> [ACTIVITY]: Word for word, give every line of the listing again.

> [SUPPLIED RECORDS]:
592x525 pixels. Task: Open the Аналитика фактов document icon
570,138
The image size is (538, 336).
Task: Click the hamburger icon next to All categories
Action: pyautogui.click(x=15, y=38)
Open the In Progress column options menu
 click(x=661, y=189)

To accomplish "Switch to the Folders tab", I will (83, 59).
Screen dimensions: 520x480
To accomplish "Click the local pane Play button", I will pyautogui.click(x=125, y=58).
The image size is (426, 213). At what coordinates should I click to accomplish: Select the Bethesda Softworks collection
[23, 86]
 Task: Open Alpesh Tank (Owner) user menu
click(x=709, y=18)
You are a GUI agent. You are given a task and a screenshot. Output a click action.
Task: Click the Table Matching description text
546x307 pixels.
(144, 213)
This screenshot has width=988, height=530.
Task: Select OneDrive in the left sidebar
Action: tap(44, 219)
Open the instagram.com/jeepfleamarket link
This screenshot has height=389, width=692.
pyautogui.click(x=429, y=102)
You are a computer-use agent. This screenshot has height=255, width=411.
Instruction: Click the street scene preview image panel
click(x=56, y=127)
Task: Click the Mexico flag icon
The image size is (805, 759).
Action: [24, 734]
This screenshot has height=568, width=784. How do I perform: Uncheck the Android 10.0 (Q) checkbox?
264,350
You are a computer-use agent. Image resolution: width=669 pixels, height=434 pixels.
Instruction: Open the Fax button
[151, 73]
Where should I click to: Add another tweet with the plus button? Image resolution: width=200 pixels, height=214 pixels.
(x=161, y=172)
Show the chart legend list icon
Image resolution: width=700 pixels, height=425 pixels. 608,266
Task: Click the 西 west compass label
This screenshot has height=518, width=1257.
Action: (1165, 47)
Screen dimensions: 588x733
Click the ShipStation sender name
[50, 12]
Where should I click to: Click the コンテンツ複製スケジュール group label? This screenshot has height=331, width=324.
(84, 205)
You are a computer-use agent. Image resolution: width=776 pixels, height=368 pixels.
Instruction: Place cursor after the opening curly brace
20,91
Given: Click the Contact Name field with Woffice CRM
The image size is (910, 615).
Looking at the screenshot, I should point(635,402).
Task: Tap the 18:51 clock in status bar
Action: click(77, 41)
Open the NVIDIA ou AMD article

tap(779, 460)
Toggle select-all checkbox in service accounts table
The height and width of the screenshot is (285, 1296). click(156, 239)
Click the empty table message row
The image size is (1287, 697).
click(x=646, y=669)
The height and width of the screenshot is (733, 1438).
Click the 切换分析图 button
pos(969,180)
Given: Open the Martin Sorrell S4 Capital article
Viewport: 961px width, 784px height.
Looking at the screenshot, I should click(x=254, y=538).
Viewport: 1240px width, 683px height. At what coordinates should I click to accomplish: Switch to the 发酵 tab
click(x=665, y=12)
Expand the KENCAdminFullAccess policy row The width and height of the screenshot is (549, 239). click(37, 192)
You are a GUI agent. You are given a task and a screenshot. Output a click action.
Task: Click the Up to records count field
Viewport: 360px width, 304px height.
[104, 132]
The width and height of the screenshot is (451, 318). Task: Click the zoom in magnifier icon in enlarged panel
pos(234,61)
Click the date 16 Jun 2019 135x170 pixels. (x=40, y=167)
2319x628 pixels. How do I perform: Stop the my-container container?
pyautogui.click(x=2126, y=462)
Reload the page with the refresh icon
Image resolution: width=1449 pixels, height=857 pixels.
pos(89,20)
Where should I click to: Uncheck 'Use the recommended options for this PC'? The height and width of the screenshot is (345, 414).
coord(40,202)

> [COMPLETED TASK]:
592x525 pixels. Task: Open the Аналитика фактов document icon
570,138
The image size is (538, 336).
Task: Click the hamburger icon next to All categories
Action: pyautogui.click(x=15, y=38)
Open the In Progress column options menu
 click(x=661, y=189)

To accomplish "Switch to the Folders tab", I will (83, 59).
Screen dimensions: 520x480
To accomplish "Click the local pane Play button", I will pyautogui.click(x=125, y=58).
The image size is (426, 213). At what coordinates should I click to accomplish: Select the Bethesda Softworks collection
[23, 86]
 Task: Open Alpesh Tank (Owner) user menu
click(x=709, y=18)
You are a GUI agent. You are given a task and a screenshot. Output a click action.
Task: Click the Table Matching description text
546x307 pixels.
(144, 213)
This screenshot has width=988, height=530.
Task: Select OneDrive in the left sidebar
Action: tap(44, 219)
Open the instagram.com/jeepfleamarket link
This screenshot has height=389, width=692.
pyautogui.click(x=429, y=102)
You are a computer-use agent. This screenshot has height=255, width=411.
Instruction: Click the street scene preview image panel
click(x=56, y=127)
Task: Click the Mexico flag icon
The image size is (805, 759).
Action: [24, 734]
This screenshot has height=568, width=784. How do I perform: Uncheck the Android 10.0 (Q) checkbox?
264,350
You are a computer-use agent. Image resolution: width=669 pixels, height=434 pixels.
Instruction: Open the Fax button
[151, 73]
Where should I click to: Add another tweet with the plus button? Image resolution: width=200 pixels, height=214 pixels.
(x=161, y=172)
Show the chart legend list icon
Image resolution: width=700 pixels, height=425 pixels. 608,266
Task: Click the 西 west compass label
This screenshot has height=518, width=1257.
Action: (1165, 47)
Screen dimensions: 588x733
Click the ShipStation sender name
[50, 12]
Where should I click to: Click the コンテンツ複製スケジュール group label? This screenshot has height=331, width=324.
(84, 205)
You are a computer-use agent. Image resolution: width=776 pixels, height=368 pixels.
Instruction: Place cursor after the opening curly brace
20,91
Given: Click the Contact Name field with Woffice CRM
The image size is (910, 615).
Looking at the screenshot, I should point(635,402).
Task: Tap the 18:51 clock in status bar
Action: click(77, 41)
Open the NVIDIA ou AMD article

tap(779, 460)
Toggle select-all checkbox in service accounts table
The height and width of the screenshot is (285, 1296). click(156, 239)
Click the empty table message row
The image size is (1287, 697).
click(x=646, y=669)
The height and width of the screenshot is (733, 1438).
Click the 切换分析图 button
pos(969,180)
Given: Open the Martin Sorrell S4 Capital article
Viewport: 961px width, 784px height.
Looking at the screenshot, I should click(x=254, y=538).
Viewport: 1240px width, 683px height. At what coordinates should I click to accomplish: Switch to the 发酵 tab
click(x=665, y=12)
Expand the KENCAdminFullAccess policy row The width and height of the screenshot is (549, 239). click(37, 192)
You are a GUI agent. You are given a task and a screenshot. Output a click action.
Task: Click the Up to records count field
Viewport: 360px width, 304px height.
[104, 132]
The width and height of the screenshot is (451, 318). Task: Click the zoom in magnifier icon in enlarged panel
pos(234,61)
Click the date 16 Jun 2019 135x170 pixels. (x=40, y=167)
2319x628 pixels. How do I perform: Stop the my-container container?
pyautogui.click(x=2126, y=462)
Reload the page with the refresh icon
Image resolution: width=1449 pixels, height=857 pixels.
pos(89,20)
Where should I click to: Uncheck 'Use the recommended options for this PC'? The height and width of the screenshot is (345, 414).
coord(40,202)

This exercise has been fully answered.